Quentin Tarantino is doing the promotional rounds for Once Upon a Time in Hollywood again except this time it isn’t for the movie, but rather for the printed novelization of the story. With this, he’s appeared on a number of different programs with a whole host of interesting little tidbits about the movie as well as plans for his directing future. But in there we’ve seen some controversy as well with Tarantino coming under some fire for his portrayal of Bruce Lee in the movie. The primary critic has been Shannon Lee, the late Bruce’s daughter who has had some pointed words for the director. Most recently, she posted a scathing piece for The Hollywood Reporter that takes down Tarantino and questions his motives around the continued badmouthing of Bruce Lee.
In her piece, Shannon Lee takes aim at Quentin Tarantino and calls him out on on a number of different levels from not only his portrayal of her father in his movie but also the doubling down the director did on the recent Joe Rogan Podcast describing why he chose to make Bruce Lee such a pompous guy in the film. Lee uses the opportunity to not only roast Tarantino for the decision, which she feels is categorically false, but also levels intense criticism on the director speaking well out of turn.

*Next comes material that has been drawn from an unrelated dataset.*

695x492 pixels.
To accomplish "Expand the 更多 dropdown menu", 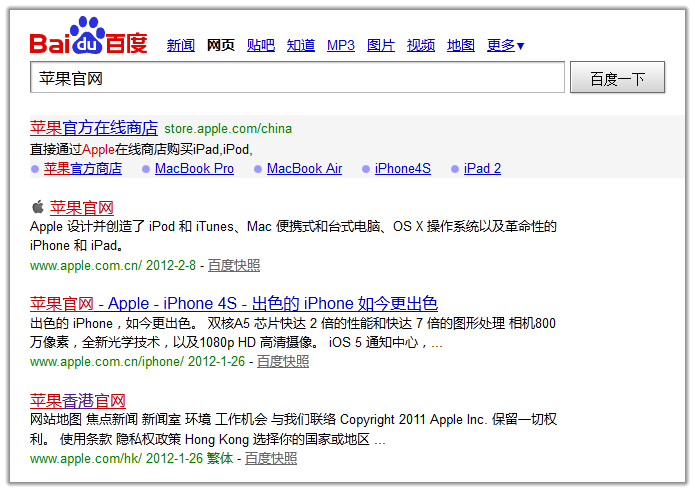I will (x=506, y=45).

And she didn’t stop there. Using Quentin Tarantino as something of a proxy for the rest of white Hollywood, she goes point by point about things she’s ”tired” of when it comes to hearing about the negativity around her father. She begins with saying he clearly knocked off Bruce Lee’s style in movies like Kill Bill without giving him credit. She says Tarantino purposeful avoided mentioning Lee back then, but then can’t stop now on the book tour.
Again, Shannon Lee doesn’t hold back here. Here are just a few of the things that she had to say about this situation and what she felt like Quentin Tarantino was doing in continuing to propagate a negative image of Bruce Lee.
I’m tired of hearing from white men in Hollywood that he was arrogant and an asshole when they have no idea and cannot fathom what it might have taken to get work in 1960s and ’70s Hollywood as a Chinese man with (God forbid) an accent, or to try to express an opinion on a set as a perceived foreigner and person of color. I’m tired of white men in Hollywood mistaking his confidence, passion and skill for hubris and therefore finding it necessary to marginalize him and his contributions.
She went on, specifically targeting Quentin Tarantino with some of her comments but, again, laying waste to the rest of Hollywood for not honoring Bruce the way his daughter sees fit. She has some compelling points for sure.
I’m tired of white men in Hollywood barely footnoting the impact he had on the action film genre and fight choreography, or the proliferation of and interest in martial arts he sparked globally, or the number of people and communities he continues to inspire and touch with his performances, philosophies, teachings and practices…
There’s more to the open letter to Quentin Tarantino and the rest of Hollywood and is definitely worth the read. Of course, this all stems from a couple of choices Tarantino made when making Once Upon a Time in Hollywood as well as his comments about it later. For starters, the scene from the movie that’s in question is when Bruce Lee (played by Mike Moh) gives an extended speech on the “set” of Green Hornet in which he laments the lack of physicality in some martial arts and calls more than a few people out.
That’s when Quentin Tarantino chose to have Brad Pitt’s Cliff Booth call out Lee and challenge him to a fight. After Lee wins the first point because Booth baits him, Booth then slams Lee into a car. They then fight to a draw before it’s broken up. It’s this portrayal of Lee that drew Tarantino the ire of others.
Quentin Tarantino said on the Rogan podcast that he understood why Shannon Lee, as a daughter, would be frustrated by the portrayal but defended his stance by saying that Bruce Lee wasn’t liked by other stuntmen. Clearly, Shannon continues to take major umbrage with the scene and the response. Her side of the case is quite compelling.